Luis Moreno Ocampo, ex procuratore capo della Corte penale internazionale, avverte che “non si tratta di una crisi, ma di un genocidio e senza un cambiamento drastico immediato, questo gruppo di armeni sarà distrutto in poche settimane”. Non usa mezzi termini Ocampo, precisando che “il blocco del Corridoio di Lachin da parte delle forze di sicurezza azere che impediscono l’accesso a cibo, forniture mediche e altri beni essenziali dovrebbe essere considerato un genocidio ai sensi dell’Articolo II, (c) della Convenzione sul genocidio: Infliggere deliberatamente al gruppo condizioni di vita calcolate in modo da causare la sua distruzione fisica”.

In questi mesi il blocco del corridoio viene accompagnato da numerose violazioni dei diritti umani. Da ricordare che circa un mese fa, il 29 luglio, i servizi della frontiera azera hanno rapito e detenuto Vagif Khachatryan, un armeno che veniva trasferito in Armenia dal Comitato internazionale della Croce Rossa (CICR) per cure mediche. Le autorità azere avevano approvato il suo trasferimento in Armenia, invece alla frontiera è stato rapito con l’ordine di Baku violando gravemente la legge internazionale. La spiegazione di Baku suona come una condanna anticipata, Vagif Khachatryan viene accusato di aver ucciso abitanti azeri durante la prima guerra di Karabakh. Una falsa accusa di reato senza fornire prove che la sostengano.

Tutto ciò fa parte dell’armenofobia presente in Azerbaijan da decenni e l’odio verso l’etnia armena diventa sempre più incontrollabile. Il rischio che quanto accaduto possa ripetersi è enorme ed è evidente che le autorità azere non si fermeranno davanti a nulla, ogni qualvolta decidessero di rapire e punire gli uomini armeni. Sossi Tatikyan, consulente di politica estera e di sicurezza, avverte che “questo potrebbe trasformarsi in una privazione della popolazione maschile del Nagorno Karabakh simile allo scenario di Srebrenica in quanto tutti gli uomini nel Nagorno Karabakh prestano servizio militare e la maggior parte di loro hanno combattuto durante la guerra contro l’Azerbaijan”. Tatikyan nota che “dopo questa detenzione arbitraria nessun uomo e forse nessuno si sentirà sicuro di passare attraverso il posto di blocco messo illegalmente al confine tra l’Armenia e Nagorno Karabakh, compresi coloro che sono gravemente malati e hanno bisogno di cure mediche in Armenia”.
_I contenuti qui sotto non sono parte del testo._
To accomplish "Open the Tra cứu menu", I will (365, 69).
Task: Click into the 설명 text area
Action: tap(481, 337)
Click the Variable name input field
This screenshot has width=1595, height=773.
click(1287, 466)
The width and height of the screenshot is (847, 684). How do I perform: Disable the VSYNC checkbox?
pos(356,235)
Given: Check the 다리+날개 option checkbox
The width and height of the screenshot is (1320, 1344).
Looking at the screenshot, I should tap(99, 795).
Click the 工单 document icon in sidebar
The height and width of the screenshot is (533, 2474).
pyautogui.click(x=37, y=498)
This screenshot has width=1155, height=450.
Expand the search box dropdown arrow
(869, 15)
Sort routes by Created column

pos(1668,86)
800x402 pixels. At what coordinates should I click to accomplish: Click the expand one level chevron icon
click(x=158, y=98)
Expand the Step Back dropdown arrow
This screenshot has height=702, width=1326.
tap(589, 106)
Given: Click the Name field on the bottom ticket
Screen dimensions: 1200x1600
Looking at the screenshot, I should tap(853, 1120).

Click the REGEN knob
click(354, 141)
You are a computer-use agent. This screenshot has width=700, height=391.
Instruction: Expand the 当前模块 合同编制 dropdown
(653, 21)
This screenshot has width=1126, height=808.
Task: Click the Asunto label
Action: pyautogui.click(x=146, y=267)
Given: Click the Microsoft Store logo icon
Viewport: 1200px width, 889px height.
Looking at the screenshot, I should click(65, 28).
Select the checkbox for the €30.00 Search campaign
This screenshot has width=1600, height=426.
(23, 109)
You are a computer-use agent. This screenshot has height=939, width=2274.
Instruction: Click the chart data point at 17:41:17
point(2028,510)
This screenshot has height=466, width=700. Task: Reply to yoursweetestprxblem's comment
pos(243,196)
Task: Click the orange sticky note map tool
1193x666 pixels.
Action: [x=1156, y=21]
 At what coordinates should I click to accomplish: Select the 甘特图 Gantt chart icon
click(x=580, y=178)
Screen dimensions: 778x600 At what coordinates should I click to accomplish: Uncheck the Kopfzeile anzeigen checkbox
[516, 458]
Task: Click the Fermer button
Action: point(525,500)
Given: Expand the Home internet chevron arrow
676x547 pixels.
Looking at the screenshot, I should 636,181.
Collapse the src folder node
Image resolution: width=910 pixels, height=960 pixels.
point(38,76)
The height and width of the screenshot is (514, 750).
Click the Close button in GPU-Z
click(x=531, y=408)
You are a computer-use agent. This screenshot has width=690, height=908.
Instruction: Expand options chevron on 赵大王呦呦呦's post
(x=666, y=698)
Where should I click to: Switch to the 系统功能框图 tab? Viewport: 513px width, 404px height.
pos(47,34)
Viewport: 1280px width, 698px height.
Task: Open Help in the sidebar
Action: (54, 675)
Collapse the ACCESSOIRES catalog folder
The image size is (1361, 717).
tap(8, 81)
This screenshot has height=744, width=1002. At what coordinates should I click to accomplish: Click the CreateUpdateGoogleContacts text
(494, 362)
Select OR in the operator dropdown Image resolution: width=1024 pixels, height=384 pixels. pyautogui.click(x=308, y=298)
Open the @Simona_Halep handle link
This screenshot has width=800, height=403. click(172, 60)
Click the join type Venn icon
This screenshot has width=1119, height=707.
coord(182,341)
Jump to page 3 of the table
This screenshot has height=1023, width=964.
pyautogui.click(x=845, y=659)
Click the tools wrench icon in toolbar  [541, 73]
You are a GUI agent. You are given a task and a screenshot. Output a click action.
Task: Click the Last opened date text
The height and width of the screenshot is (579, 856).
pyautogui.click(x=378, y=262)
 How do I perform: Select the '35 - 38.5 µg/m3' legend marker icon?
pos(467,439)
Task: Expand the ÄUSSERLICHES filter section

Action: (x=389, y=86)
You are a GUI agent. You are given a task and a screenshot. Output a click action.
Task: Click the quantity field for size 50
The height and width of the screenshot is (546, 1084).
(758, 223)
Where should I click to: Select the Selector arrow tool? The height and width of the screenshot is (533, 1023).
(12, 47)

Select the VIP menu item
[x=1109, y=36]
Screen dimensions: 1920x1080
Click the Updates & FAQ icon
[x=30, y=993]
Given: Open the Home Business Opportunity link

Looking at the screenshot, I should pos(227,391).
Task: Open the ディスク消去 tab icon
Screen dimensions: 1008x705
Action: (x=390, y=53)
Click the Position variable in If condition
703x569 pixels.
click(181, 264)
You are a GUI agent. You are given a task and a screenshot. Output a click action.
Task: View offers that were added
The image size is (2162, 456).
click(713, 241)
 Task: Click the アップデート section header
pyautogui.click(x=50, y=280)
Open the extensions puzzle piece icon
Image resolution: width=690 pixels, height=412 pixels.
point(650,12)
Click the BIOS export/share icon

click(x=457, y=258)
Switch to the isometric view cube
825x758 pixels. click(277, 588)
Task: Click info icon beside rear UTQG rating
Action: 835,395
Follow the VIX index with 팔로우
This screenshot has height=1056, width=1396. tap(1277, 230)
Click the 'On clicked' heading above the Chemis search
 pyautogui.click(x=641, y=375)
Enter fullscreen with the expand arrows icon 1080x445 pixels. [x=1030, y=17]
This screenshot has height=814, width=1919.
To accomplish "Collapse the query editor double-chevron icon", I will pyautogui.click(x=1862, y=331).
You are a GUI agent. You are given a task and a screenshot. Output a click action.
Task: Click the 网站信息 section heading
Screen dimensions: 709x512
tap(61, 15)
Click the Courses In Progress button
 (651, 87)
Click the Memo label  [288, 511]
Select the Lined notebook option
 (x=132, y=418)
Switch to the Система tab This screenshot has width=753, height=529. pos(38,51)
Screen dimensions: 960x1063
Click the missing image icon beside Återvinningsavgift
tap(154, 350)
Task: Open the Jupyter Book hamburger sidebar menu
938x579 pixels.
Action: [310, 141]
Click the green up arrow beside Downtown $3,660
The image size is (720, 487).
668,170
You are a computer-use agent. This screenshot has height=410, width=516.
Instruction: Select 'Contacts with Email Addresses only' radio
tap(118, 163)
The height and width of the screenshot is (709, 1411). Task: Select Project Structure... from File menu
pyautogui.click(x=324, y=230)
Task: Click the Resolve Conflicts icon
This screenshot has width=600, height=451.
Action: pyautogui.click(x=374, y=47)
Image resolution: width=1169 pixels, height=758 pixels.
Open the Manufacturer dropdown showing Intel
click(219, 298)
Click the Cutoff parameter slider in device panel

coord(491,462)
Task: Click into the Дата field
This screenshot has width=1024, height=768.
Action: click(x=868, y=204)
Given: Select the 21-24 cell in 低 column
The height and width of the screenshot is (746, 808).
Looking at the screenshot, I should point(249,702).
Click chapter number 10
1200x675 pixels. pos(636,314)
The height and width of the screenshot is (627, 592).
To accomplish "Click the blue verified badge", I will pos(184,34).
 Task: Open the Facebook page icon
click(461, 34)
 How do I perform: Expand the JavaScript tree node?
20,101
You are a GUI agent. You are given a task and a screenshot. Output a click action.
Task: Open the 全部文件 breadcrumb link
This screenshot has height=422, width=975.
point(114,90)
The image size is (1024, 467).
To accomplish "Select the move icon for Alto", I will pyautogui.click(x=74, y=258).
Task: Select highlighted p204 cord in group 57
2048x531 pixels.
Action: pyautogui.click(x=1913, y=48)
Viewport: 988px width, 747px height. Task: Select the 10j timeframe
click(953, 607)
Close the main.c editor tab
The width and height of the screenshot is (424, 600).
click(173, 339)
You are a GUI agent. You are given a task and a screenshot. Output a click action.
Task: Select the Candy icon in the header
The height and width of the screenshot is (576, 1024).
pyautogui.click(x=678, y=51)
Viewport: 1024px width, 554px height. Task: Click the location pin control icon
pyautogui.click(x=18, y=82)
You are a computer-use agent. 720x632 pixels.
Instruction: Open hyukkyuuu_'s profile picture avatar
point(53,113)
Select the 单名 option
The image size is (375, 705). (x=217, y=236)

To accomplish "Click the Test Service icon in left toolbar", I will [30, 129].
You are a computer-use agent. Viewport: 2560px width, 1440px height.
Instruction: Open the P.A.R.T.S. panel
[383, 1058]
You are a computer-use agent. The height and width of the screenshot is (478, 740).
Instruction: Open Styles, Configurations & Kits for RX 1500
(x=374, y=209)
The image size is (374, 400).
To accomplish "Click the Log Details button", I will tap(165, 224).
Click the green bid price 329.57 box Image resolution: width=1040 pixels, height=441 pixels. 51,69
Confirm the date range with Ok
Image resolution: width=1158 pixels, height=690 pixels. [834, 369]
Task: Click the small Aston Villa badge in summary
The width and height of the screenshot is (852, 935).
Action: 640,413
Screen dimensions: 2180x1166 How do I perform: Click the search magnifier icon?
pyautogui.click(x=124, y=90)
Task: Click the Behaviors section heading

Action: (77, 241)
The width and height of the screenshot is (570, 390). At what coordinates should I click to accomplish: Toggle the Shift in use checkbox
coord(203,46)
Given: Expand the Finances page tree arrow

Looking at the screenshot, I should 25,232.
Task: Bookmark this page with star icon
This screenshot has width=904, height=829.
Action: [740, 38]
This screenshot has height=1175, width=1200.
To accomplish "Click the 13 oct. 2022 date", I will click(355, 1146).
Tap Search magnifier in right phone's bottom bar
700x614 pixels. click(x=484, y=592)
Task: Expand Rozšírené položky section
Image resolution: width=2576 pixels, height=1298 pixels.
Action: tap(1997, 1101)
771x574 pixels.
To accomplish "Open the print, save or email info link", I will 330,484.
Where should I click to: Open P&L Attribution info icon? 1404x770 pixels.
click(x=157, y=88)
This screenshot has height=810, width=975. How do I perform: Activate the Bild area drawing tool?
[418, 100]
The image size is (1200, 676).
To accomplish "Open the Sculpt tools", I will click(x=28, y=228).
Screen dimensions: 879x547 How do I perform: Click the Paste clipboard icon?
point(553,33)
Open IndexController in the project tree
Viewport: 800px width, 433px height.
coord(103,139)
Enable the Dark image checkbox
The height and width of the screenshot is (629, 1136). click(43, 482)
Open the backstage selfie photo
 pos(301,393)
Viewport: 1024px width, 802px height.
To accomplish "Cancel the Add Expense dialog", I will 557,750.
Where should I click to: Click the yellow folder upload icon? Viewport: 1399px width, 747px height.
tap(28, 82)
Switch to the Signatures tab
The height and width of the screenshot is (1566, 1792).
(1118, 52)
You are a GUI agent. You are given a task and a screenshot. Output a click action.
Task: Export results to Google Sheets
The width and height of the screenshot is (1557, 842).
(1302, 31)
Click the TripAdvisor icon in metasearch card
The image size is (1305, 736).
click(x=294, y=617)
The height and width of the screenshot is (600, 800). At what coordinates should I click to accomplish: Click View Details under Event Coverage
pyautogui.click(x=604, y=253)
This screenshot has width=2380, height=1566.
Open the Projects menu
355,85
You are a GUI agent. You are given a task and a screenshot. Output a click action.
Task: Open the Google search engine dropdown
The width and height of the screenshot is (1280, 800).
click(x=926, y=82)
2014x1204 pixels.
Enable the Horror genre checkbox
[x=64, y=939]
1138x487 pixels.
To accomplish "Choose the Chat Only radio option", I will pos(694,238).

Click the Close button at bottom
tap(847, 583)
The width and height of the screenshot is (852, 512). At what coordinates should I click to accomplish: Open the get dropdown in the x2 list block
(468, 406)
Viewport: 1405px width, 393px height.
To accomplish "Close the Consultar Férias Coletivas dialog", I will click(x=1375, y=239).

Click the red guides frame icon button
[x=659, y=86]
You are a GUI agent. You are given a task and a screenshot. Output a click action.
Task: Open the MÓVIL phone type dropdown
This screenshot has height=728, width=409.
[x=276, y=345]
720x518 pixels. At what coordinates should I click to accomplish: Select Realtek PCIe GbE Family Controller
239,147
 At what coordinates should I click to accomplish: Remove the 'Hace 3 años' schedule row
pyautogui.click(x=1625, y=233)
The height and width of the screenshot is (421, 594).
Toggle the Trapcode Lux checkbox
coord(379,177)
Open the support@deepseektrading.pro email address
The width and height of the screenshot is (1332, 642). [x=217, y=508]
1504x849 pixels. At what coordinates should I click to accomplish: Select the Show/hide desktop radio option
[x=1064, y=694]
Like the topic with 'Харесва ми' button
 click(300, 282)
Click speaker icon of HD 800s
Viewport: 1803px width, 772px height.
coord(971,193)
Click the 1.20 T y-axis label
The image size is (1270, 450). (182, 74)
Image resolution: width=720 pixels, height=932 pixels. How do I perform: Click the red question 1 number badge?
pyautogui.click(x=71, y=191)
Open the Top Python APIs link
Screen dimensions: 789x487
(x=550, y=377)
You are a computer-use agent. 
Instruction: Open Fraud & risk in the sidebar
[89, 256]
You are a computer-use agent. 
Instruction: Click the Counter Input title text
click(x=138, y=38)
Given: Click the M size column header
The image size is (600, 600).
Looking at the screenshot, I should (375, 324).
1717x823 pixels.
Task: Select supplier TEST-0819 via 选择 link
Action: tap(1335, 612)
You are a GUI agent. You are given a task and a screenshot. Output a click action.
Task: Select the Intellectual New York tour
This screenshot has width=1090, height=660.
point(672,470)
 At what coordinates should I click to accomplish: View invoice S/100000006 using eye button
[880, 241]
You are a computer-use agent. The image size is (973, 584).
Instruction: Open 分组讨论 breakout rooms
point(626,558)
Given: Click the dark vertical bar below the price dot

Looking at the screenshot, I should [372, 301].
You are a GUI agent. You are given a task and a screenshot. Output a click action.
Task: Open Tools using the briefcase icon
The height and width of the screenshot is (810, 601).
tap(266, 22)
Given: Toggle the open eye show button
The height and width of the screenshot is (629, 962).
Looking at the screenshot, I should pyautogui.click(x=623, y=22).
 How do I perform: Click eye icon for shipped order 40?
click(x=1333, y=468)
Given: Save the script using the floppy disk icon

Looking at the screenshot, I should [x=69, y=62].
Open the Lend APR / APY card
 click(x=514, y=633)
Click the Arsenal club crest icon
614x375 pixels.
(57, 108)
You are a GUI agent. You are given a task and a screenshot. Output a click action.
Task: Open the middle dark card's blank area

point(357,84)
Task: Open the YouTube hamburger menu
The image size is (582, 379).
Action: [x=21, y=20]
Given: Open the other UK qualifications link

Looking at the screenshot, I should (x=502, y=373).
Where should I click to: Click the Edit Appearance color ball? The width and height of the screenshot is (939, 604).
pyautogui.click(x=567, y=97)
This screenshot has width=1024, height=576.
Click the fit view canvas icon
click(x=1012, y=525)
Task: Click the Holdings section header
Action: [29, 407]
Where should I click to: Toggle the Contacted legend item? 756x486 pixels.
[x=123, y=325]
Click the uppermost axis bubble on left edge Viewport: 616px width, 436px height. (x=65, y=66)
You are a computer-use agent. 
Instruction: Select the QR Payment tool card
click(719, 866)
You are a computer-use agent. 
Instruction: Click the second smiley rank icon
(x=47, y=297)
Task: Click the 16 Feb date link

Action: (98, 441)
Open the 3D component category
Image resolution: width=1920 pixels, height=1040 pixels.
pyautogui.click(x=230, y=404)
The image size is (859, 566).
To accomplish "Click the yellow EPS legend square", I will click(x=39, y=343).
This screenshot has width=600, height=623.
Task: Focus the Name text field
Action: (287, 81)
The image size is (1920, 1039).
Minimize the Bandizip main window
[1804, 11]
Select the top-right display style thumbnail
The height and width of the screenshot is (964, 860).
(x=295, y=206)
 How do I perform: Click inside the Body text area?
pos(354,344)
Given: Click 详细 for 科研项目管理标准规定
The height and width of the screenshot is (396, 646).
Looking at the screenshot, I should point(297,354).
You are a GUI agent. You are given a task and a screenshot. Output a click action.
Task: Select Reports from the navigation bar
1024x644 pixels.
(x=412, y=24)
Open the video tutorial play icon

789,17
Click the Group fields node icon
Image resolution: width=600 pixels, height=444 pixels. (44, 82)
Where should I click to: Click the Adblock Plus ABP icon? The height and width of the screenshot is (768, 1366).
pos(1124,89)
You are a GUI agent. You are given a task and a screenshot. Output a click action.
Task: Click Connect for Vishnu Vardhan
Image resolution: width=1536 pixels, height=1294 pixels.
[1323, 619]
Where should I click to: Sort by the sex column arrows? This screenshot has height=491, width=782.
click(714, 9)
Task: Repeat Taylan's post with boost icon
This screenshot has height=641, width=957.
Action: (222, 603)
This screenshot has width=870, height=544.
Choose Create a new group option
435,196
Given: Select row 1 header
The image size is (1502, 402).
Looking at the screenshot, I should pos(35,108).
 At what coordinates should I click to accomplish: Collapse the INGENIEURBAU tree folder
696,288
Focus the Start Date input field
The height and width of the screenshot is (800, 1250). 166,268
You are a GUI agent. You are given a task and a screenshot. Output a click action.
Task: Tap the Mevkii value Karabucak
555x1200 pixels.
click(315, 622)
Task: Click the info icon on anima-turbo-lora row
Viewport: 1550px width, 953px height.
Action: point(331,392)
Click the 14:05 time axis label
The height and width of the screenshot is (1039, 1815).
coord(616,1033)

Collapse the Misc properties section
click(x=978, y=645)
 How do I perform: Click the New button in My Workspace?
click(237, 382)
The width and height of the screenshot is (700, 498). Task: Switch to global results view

Inoltre Baku ha bloccato le forniture di gas e elettricità, impossibile trovare benzina, è fermo il trasporto pubblico. Gli abitanti sono costretti a percorrere decine di chilometri a piedi per comprare pane o per andare all’ospedale. Ancor di più sono colpiti i gruppi più vulnerabili della popolazione come bambini e anziani, donne incinte e persone con disabilità.

Stiamo di fronte ad una catastrofe umanitaria senza precedenti. Giorni fa il Presidente di Nagorno Karabakh, Arayik Harutyunyan ha dichiarato che ”l’Azerbaijan sta trasformando Nagorno Karabakh in un campo di concentramento”. Parole che non hanno bisogno di essere interpretate e non lasciano spazio ai sentimenti. Si tratta dell’ennesimo appello alla communità internazionale ad agire con tutti i mezzi possibili per porre fine a questa tragedia prima che sia troppo tardi.